Add longhorn disk check before upgrade
During Longhorn upgrades to version 1.9, we observed intermittent failures in CI/CD pipelines. While some upgrade runs succeed, others fail with errors related to the Longhorn admission webhook, for example:
InternalError): Internal error occurred: failed calling webhook "validator.longhorn.io": failed to call webhook: Post "https://longhorn-admission-webhook.longhorn-system.svc:9502/v1/webhook/validation?timeout=10s": no endpoints available for service "longhorn-admission-webhook"
2025/08/12 04:37:21.431101 Kustomization/flux-system state changed: Progressing - Reconciliation in progress
2025/08/12 04:37:22.417396 Kustomization/flux-system state changed: ReconciliationFailed - PersistentVolumeClaim/flux-system/flux-sources-pvc dry-run failed (InternalError): Internal error occurred: failed calling webhook "validator.longhorn.io": failed to call webhook: Post "https://longhorn-admission-webhook.longhorn-system.svc:9502/v1/webhook/validation?timeout=10s": no endpoints available for service "longhorn-admission-webhook"

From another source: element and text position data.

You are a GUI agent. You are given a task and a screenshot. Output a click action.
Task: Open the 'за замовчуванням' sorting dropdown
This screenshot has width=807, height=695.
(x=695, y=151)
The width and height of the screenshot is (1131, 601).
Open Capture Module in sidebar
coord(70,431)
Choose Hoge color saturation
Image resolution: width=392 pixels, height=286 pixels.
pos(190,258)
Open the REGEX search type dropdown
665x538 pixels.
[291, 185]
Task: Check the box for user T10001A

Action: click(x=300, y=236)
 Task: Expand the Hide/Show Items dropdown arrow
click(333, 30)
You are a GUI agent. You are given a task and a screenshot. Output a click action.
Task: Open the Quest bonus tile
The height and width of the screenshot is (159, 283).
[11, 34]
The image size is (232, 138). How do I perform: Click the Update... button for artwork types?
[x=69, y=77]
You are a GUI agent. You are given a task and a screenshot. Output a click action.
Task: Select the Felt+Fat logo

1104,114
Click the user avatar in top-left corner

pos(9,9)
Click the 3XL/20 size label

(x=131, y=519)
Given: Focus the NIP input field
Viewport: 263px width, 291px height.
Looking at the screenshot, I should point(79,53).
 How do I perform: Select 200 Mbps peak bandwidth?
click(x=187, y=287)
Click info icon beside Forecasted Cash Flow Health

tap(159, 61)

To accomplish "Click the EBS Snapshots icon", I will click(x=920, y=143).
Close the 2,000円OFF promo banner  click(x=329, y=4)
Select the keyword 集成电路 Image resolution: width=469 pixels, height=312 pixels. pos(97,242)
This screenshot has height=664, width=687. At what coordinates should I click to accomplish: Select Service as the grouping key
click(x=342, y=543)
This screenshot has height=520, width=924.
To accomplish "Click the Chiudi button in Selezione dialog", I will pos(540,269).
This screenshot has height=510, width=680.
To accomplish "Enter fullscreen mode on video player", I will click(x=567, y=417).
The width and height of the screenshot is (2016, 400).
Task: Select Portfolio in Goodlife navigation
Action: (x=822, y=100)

2025/08/12 04:37:54.263438 Command timeout exceeded
Timed-out waiting for the following resources to be ready:
IDENTIFIER STATUS REASON MESSAGE
HelmRelease/sylva-system/longhorn Failed Failed to upgrade after 4 attempt(s)
├┄╴DaemonSet/longhorn-system/longhorn-manager InProgress Available: 0/4
┆ ├┄╴Pod/longhorn-system/longhorn-manager-svg4r Failed Containers in CrashLoop state: longhorn-manager
Logs from longhorn-manager show that disks are still syncing:
Rejected operation: Request (user: system:serviceaccount:longhorn-system:longhorn-service-account, longhorn.io/v1beta2, Kind=Node, namespace: longhorn-system, name: mgmt-1978883962-rke2-capm3-virt-management-cp-2, operation: UPDATE) error="spec and status of disks on node ... are being syncing and please retry later."
While disk syncing is in progress, the Longhorn admission webhook rejects any CRD changes involving those nodes/disks.
This leads to transient errors in upgrade jobs, where some nodes may appear missing or cause upgrade attempts to fail.